"""

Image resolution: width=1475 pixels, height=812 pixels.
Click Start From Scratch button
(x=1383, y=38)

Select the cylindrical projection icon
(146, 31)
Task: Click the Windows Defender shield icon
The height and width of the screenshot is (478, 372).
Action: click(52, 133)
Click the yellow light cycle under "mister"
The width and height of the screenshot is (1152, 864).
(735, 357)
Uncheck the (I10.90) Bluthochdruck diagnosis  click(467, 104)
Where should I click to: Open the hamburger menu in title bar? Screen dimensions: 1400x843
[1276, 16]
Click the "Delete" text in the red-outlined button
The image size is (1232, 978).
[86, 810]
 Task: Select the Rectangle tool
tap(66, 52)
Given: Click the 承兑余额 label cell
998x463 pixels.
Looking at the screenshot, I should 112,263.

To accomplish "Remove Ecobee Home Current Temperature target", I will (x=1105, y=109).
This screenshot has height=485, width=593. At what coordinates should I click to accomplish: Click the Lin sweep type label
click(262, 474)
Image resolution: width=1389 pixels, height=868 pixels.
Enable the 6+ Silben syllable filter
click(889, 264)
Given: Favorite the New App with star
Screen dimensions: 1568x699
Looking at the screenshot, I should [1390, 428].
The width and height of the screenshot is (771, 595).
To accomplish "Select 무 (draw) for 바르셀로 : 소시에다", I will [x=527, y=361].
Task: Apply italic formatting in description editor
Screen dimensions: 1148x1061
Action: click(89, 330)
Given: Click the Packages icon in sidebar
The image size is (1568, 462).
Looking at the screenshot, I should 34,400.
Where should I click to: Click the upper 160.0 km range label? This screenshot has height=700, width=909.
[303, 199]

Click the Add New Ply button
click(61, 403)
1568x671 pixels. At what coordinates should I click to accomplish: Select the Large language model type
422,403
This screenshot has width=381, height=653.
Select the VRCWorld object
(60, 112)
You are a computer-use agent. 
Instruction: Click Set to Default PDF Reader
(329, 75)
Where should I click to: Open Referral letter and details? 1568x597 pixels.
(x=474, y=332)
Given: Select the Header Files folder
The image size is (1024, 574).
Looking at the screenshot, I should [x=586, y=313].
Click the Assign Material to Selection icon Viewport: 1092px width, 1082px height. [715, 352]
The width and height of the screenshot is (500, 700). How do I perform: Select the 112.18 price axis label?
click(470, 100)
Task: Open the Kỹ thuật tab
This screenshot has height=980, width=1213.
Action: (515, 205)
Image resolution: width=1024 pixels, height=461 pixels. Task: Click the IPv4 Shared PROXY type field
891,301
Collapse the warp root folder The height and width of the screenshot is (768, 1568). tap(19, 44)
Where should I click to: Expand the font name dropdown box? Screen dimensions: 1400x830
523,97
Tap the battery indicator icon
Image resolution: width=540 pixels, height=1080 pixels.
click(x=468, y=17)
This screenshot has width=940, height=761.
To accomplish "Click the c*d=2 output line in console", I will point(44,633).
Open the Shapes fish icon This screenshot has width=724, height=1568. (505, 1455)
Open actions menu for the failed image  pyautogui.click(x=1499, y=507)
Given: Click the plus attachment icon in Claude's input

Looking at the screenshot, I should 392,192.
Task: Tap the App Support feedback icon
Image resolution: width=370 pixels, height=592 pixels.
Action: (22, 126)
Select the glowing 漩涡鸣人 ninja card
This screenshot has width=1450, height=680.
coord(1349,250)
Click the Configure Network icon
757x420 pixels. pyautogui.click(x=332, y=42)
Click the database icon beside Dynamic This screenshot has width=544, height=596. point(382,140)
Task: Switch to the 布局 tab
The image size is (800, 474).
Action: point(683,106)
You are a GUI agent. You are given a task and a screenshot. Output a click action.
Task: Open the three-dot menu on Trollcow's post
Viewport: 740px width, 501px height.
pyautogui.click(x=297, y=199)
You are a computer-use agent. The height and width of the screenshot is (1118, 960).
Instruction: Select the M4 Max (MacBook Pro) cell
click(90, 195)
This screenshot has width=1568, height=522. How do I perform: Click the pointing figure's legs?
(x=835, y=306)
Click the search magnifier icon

"""

* Requirement:
Your task is to retype the entries verbatim, starting with the line that holds "The height and width of the screenshot is (478, 372)." and stopping after the line that holds "Given: Click the Packages icon in sidebar".

* Solution to the problem:
The height and width of the screenshot is (478, 372).
Action: click(52, 133)
Click the yellow light cycle under "mister"
The width and height of the screenshot is (1152, 864).
(735, 357)
Uncheck the (I10.90) Bluthochdruck diagnosis  click(467, 104)
Where should I click to: Open the hamburger menu in title bar? Screen dimensions: 1400x843
[1276, 16]
Click the "Delete" text in the red-outlined button
The image size is (1232, 978).
[86, 810]
 Task: Select the Rectangle tool
tap(66, 52)
Given: Click the 承兑余额 label cell
998x463 pixels.
Looking at the screenshot, I should 112,263.

To accomplish "Remove Ecobee Home Current Temperature target", I will (x=1105, y=109).
This screenshot has height=485, width=593. At what coordinates should I click to accomplish: Click the Lin sweep type label
click(262, 474)
Image resolution: width=1389 pixels, height=868 pixels.
Enable the 6+ Silben syllable filter
click(889, 264)
Given: Favorite the New App with star
Screen dimensions: 1568x699
Looking at the screenshot, I should [1390, 428].
The width and height of the screenshot is (771, 595).
To accomplish "Select 무 (draw) for 바르셀로 : 소시에다", I will [x=527, y=361].
Task: Apply italic formatting in description editor
Screen dimensions: 1148x1061
Action: click(89, 330)
Given: Click the Packages icon in sidebar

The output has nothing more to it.